"Ancient Maya Labor Relations: Building a Palace at Ucanha, Yucatán, Me" by Jacob Welch

Date of Award

Spring 2024

Document Type

Dissertation

Degree Name

Doctor of Philosophy (PhD)

Department

Anthropology

First Advisor

Chinchilla Mazariegos, Oswaldo

Abstract

This dissertation studies the labor relations involved in the construction of Ucanha Structure 92, a Maya palace located in Yucatán, Mexico. Archaeological investigations have uncovered a complex history of episodic building events that transformed a one-room building in the Terminal Preclassic (1–250 CE) period into Ucanha’s largest residence at the end of the Late Classic (750–900 CE) period.
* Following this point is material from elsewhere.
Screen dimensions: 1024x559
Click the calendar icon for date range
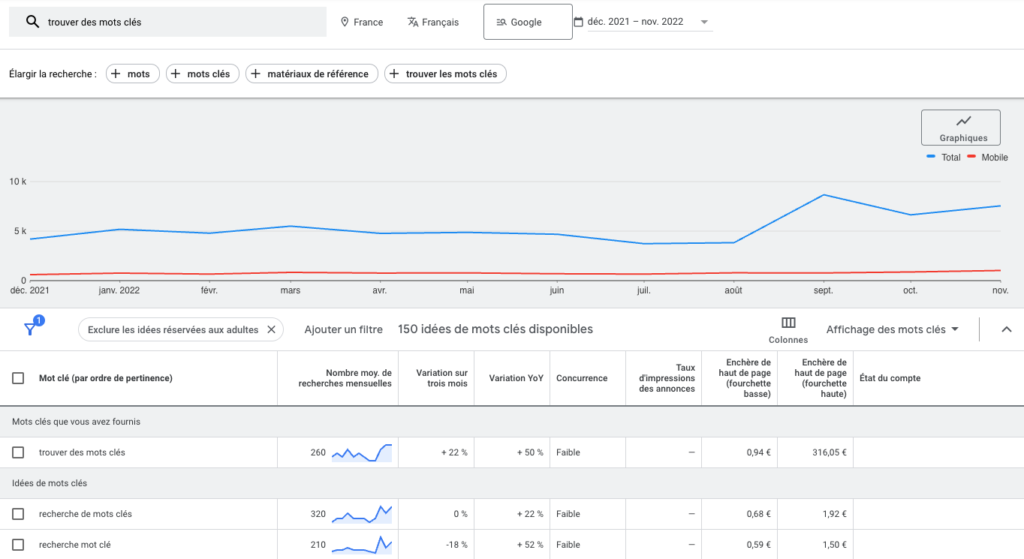(x=578, y=22)
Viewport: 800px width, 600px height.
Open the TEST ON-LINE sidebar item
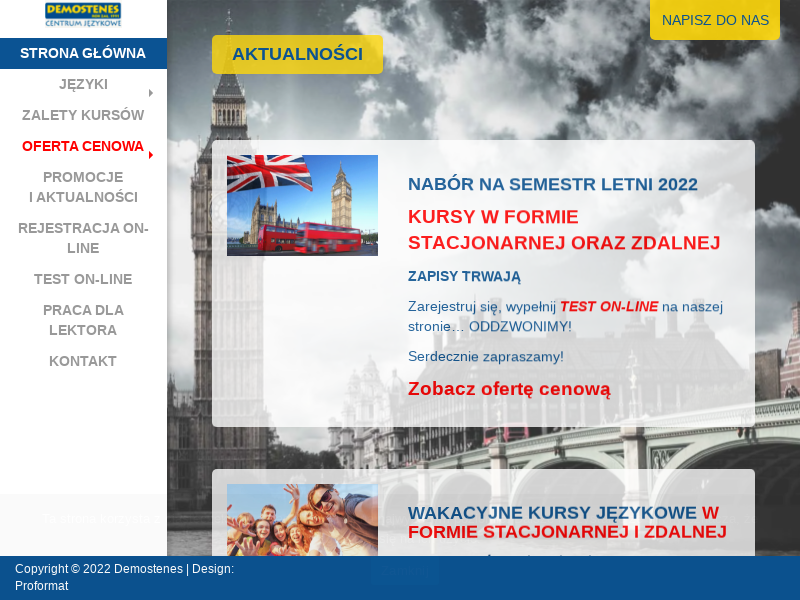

This transformation included the construction of entirely new monuments, as well as minor renovations to pre-existing construction phases. The monumentality of Ucanha Structure 92 implies that the site’s royal family could recruit laborers to build their residence; therefore, this structure offers an ideal locus for studying labor recruitment, organization, and management. This investigation explores three central aspects of building projects in the past. First, building architecture brings together diverse sets of individuals who collaborate with and learn from each other on-site. The dichotomy that modern architecture imposes between design and construction does not resonate with most contemporary building projects worldwide, nor with those in the past. Second, architectural energetics persists as the most common method of studying the production of ancient architecture. Its focus on the more objective factors of production could benefit from the chaîne opératoire approach’s receptiveness to the influence of social phenomena on productive acts. Last, combining architectural energetics and chaîne opératoire approaches offers one way to study labor relations, defined generally as who one works for and under what conditions. Labor relations related to industries such as construction differ in terms of their technologies, labor organization, recruitment, and reward distribution, and ethnohistoric and ethnographic sources draw attention toward culture-specific aspects of the building process. Applying ethnohistoric data from Yucatan provided new insight on how palaces like Ucanha Structure 92 came into being. Overall, this study sought to problematize several modern assumptions imposed onto ancient building projects and their management, animate the building process, give builders the human face they deserve, and reflect on how labor relations changed over time in the Northern Maya Lowlands.